:: MATERIAL FOR THIS EXERCISE ::

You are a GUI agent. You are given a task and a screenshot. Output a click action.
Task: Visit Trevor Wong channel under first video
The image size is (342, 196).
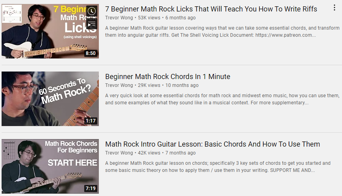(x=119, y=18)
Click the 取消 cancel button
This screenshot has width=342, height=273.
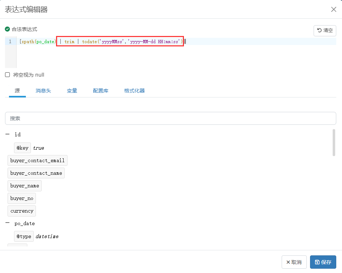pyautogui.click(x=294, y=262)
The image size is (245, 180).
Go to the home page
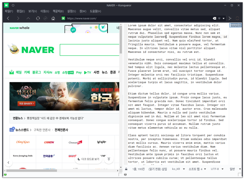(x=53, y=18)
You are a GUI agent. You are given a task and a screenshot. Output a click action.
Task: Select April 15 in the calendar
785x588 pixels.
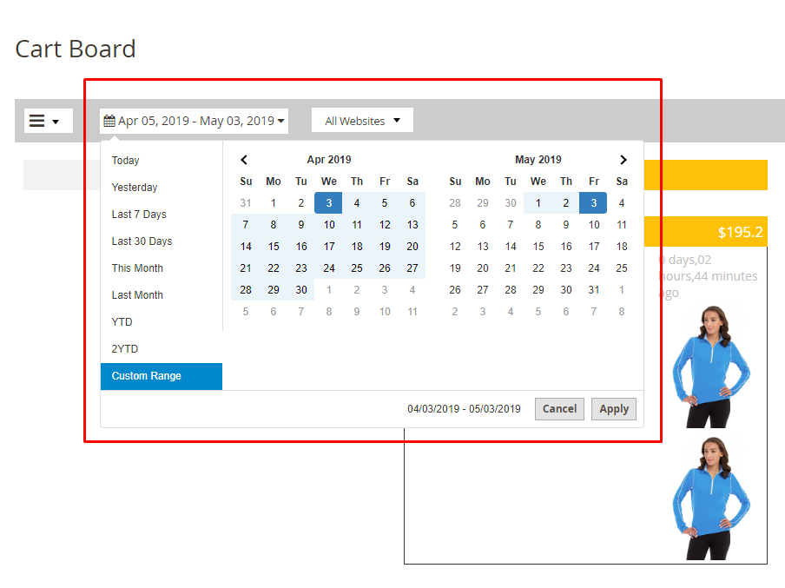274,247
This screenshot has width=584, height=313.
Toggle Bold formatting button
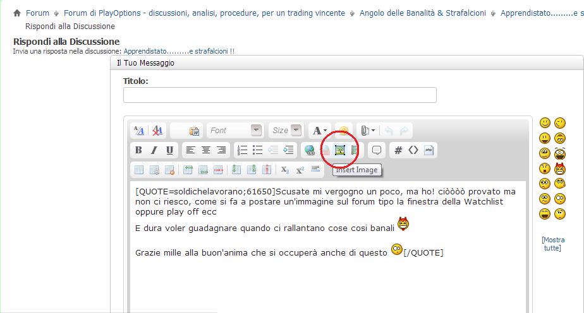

:::

WORK REQUIRED. Please return, without any change, the lines from the line containing "This screenshot has width=342, height=273." through the last line of the entries, dropping the pictures.

TASK ANSWER.
This screenshot has width=342, height=273.
pyautogui.click(x=294, y=262)
The image size is (245, 180).
Go to the home page
(x=53, y=18)
You are a GUI agent. You are given a task and a screenshot. Output a click action.
Task: Select April 15 in the calendar
785x588 pixels.
274,247
This screenshot has width=584, height=313.
Toggle Bold formatting button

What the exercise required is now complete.